Home Fries had the regular benny and I tried a bit, and we both agreed that the ideal course for the meal would have been for us to order our respective breakfasts and then swap an egg apiece so that we both ended up with the same quantity of both versions of the meal. The brie benny is a tad too thick to be truly enjoyable as a complete meal, and the ham benny a tad too thin; if Cora's figures out a way to do both on the same plate, they'll be printing money.

Three and a half eggs outta four.

There are Cora'ses all over the place, but the one I went to is on Blue Jays Way in Toronto. The Benedict Chronicles is an ongoing, non-regular series.

September 29, 2008

The Benedict Chronicles: Disgraceland

"...as plate after plate of fluffy poached eggs, cartilaginous peameal, and lakes of sunshiney goo continued to pile up over time, I realized that if I don't start catalogueing these excursions in some formal manner, a great field of human knowledge would be lost. Hence, the Benedict Chronicles..."
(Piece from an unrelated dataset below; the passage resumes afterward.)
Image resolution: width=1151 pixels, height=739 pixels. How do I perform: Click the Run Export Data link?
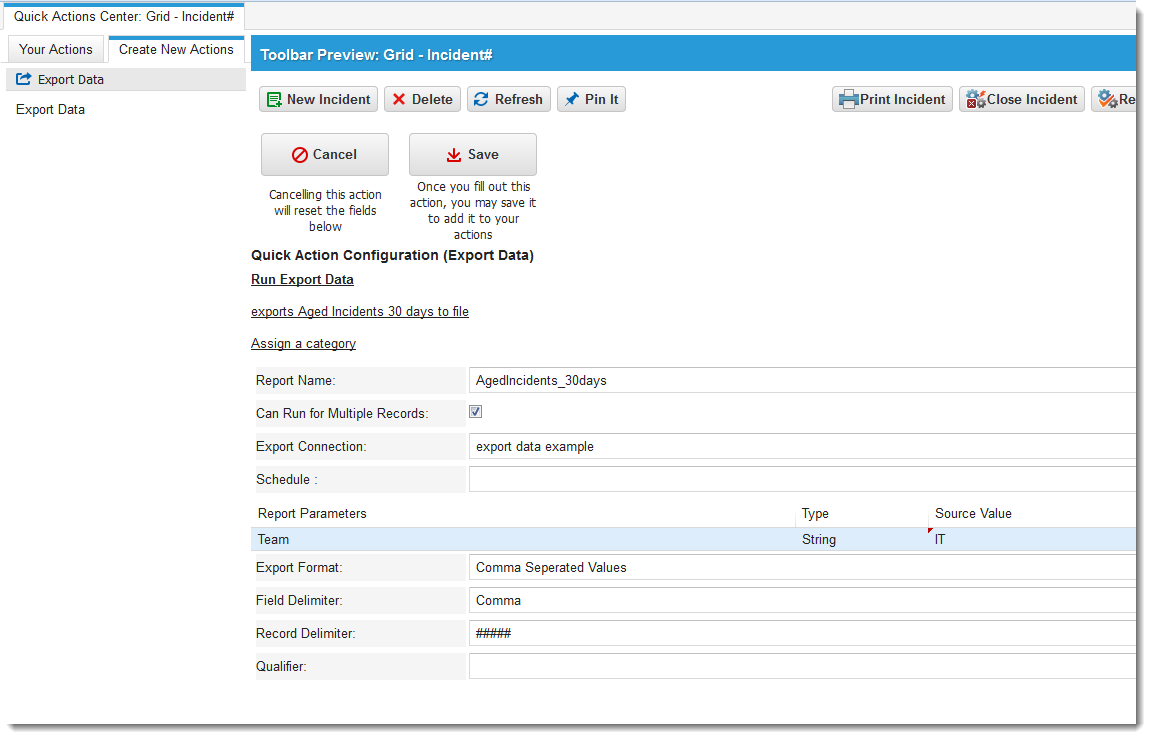(x=302, y=280)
They call it the Heart Attack Benny, and it costs $13 (taxes in), and it lives up to its name. It's worth publishing a snap of the menu from Disgraceland here, because it says the story better than I can:

Son'bitch. So first off, we're doubling up on pork: you've got the peameal and some ham. Second, skip bread products altogether and replace the English muffin with slices of fried tomato, which adds a peculiar acidic bite to the initial impression but also makes you feel less like a painted whore when the meal's done.

Oh there's cheese on it - oh boy is there cheese on it. And chipotle hollandaise, which is as trendy these days as vitamin water and going gluten-free combined. And them hash browns don't suck either.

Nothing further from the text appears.